AlSayyad stepped in to turn the original question on its head. "Nobody really wins war," he said. "I think what prevails in the end is a particular vision of a world order which supposedly the victors wanted and are going to enforce. I actually worry about winning a war that while it may be justifiable, it is unjust. What will it do to us, to win such a war?"
A question about Turkey's refusal to cooperate with U.S. plans for war produced the only acknowledged point of agreement between Nader, Weber, and Barnes — that Turkey's refusal had more to do with its desire to handle the Kurds in Northern Iraq without U.S. interference than it did with disagreement with the war's intent. Said Barnes, "I think it's quite a testimony that Turkey is sufficiently democratic that it would so refuse our, how would one say, blandishments. That doesn't mean the blandishments were wrong."
In answer to a follow-up question about what the war might do to U.S. relations with the rest of the Muslim world, AlSayyad took the lead. He quoted a Middle Eastern dictator who said, "Before 9/11, there was one Bin Laden.

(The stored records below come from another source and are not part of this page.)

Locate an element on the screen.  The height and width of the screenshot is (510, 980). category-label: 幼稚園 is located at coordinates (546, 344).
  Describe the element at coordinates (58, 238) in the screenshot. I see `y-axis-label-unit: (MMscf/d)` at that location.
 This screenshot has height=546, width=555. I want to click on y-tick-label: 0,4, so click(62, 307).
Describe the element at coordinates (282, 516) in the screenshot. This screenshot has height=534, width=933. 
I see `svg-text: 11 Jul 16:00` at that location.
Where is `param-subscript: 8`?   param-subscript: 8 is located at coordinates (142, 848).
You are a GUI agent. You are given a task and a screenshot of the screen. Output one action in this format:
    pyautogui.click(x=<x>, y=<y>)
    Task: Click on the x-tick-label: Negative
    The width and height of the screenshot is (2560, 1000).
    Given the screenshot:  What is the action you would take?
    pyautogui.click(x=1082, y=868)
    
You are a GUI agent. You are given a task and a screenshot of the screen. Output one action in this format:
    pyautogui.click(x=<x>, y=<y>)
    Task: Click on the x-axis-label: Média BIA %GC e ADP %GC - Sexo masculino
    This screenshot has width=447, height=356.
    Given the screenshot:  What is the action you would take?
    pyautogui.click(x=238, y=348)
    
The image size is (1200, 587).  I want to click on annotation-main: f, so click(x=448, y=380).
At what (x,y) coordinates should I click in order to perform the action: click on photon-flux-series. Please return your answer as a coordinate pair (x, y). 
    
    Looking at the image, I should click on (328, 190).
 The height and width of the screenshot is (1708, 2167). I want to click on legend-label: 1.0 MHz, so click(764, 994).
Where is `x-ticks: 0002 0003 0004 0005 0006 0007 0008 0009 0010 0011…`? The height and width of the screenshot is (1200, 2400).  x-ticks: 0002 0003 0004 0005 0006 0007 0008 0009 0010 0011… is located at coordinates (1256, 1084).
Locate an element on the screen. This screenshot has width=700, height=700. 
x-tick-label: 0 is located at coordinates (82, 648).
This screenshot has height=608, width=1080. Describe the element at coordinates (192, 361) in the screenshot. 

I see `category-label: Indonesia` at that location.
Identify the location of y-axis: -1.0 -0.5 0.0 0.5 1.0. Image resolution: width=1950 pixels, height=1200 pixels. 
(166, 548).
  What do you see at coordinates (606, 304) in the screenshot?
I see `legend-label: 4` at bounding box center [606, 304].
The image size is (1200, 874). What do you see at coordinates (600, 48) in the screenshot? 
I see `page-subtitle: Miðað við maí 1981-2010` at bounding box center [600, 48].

After the attack on Iraq, there will be a thousand." He went on to say that the U.S. military failure to anticipate that Iraqis would resort to suicide bombing tactics was a grave error, a failure to realize that wars of the 21st century will be different from anything we have seen before. "People don't value their lives anymore. They have gotten to a point where there's absolutely nothing to lose. So in a sense suicide bombers are essentially weapons of mass destruction," he said. "What do we do with them? Do we go and decimate an entire people because all of them can be suicide bombers at any given time? I fear that that is precisely where we are headed."